# Lösende Schraube am Switch



## LB Jörg (26. August 2004)

Hei Phill,
bei meinem Switch lockert sich nach längeren Abfahrten öfters mal diese Schraube da am Bild (auf dem Bild in gelockertem Zustand).
Aber nur auf der rechten Seite.
Das Problem hatte ich auch schon am 03er Switch.
Mit Loctite 270stark hält sie dann etwas länger. Dachte schon ich war das Problem los.
Aber das Lenzerheiderennen waren wohl doch wieder zu viele Belastung und sie löste sich wieder. Was man ja nicht merkt beim fahren und man ja das auch nicht ständig überprüft wärend des Rennens  
Was den Dämpferbuchsen ja nicht gerade gut tut.
Gibt es da irgend eine Lösung die ich übersehen habe?
Mit welchem Drehmoment soll ich die Schraube anziehen?
Und so weiter  

G.


----------



## Phil Claus (26. August 2004)

Hi Jörg,

Ursache der sich lösenden Schraube wird Deine Achse sein, die entweder ausgetauscht oder einfach gängg gemacht werden muss. Empfohlene Vorgehensweise:

Ausbau der Achse - Reinigen der Achse - Kontrolle der Achse - Achse neu fetten - Lager fetten - Gewinde in Achse entfetten - Mittelfest Loctite benutzen und mit 25 NM anziehen.

Sollte dies nicht helfen empfehle ich Dir, Deinen Rocky Händler aufzusuchen.

By the way, how was the race?


----------



## MTB-News.de




----------



## LB Jörg (26. August 2004)

Pohh des ging ja schnell mit der Antwort.
Danke erstmal.
Kommplett zerlegt hab ich´s noch net. 
Da es sich sehr leichtgängig bewegt. Aber werde mir wohl mal des Innenleben abschauen.

G.


----------



## krankedbiker (27. August 2004)

Gut das du das mal ansprichst, hab grad festgestell das meine schraube auch 2mm raussteht. 

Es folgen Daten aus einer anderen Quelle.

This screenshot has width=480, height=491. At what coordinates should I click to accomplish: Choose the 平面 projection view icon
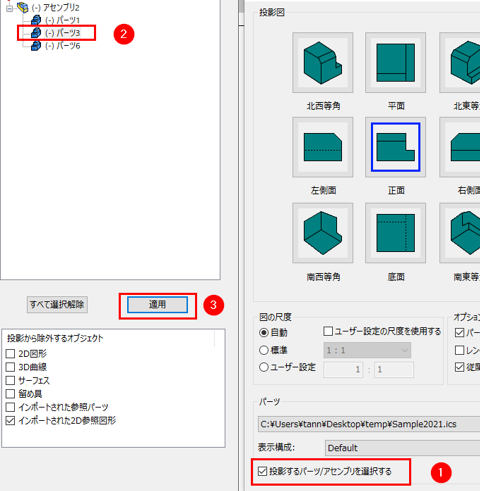pos(395,62)
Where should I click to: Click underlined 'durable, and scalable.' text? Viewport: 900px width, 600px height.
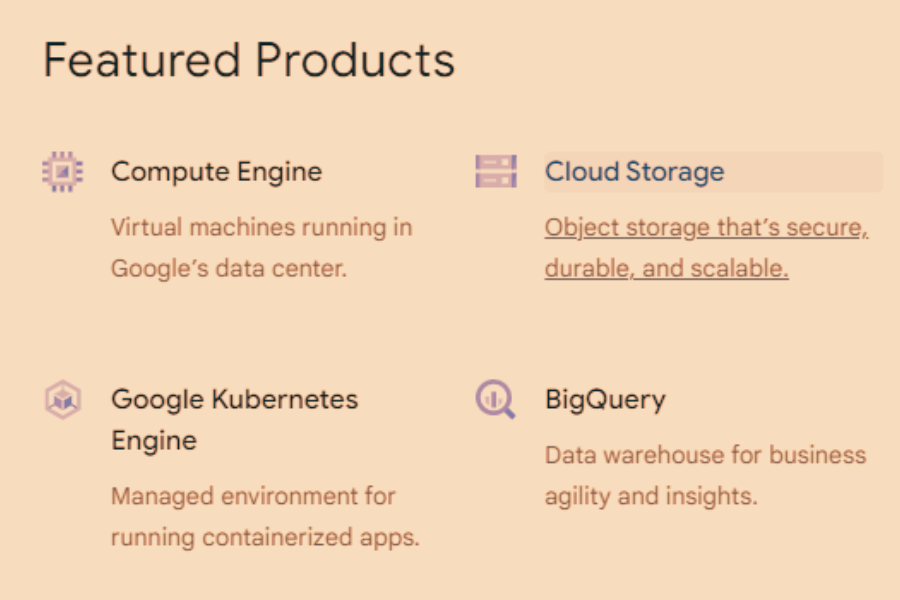[x=666, y=268]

Danke für den Beitrag, sonst wäre ich bestimt nicht auf die Idee gekommen bei mir auch mal nachzuschauen.


----------



## LB Jörg (27. August 2004)

krankedbiker schrieb:
			
		

> Gut das du das mal ansprichst, hab grad festgestell das meine schraube auch 2mm raussteht.
> 
> Danke für den Beitrag, sonst wäre ich bestimt nicht auf die Idee gekommen bei mir auch mal nachzuschauen.



Jaja, wir sind net die einzigen die des Problem haben  
Hatte das ganze ja schon mit meinem 2003 Switch und den Beitrag eigentlich nur mal aus Langeweile reingeschrieben um zu sehen.....um zu sehen halt  

Das Lösen tritt hauptsächlich bei neuen Rahmen auf (erst lösen sich beide und danach mit Schraubensicherungsmittel nur noch eine) und zerstören mal gleich die Dämpferbuchsen, weil sich das ganze ja dann ein wenig mehr verwindet als bei fester Schraube.

Mein Tip: Schraube auf keinem Fall "anknüppeln". Sonst wird sie sich immer wieder Lösen.
Erst mal Kurbel ab, damit mehr Platz da ist. Schraube raus, alles supersauber machen. Dann Schraubensicherungsmittel nur auf Gewinde drauf und dann nicht zu fest...fest halt....also mit ein wenig Kraft anziehen. 
Und dann regelmäßig kontrolieren, evtl wiederholen. Bis das ganze eingeloffen ist, dann hält es auch irgendwann für immer......bzw. bis halt des ganze Rad kaputt ist.   Dann gleich ein neues Switch kaufen usw.....

G.  

Kurbel abziehen(dait man mehr Platz hat)


----------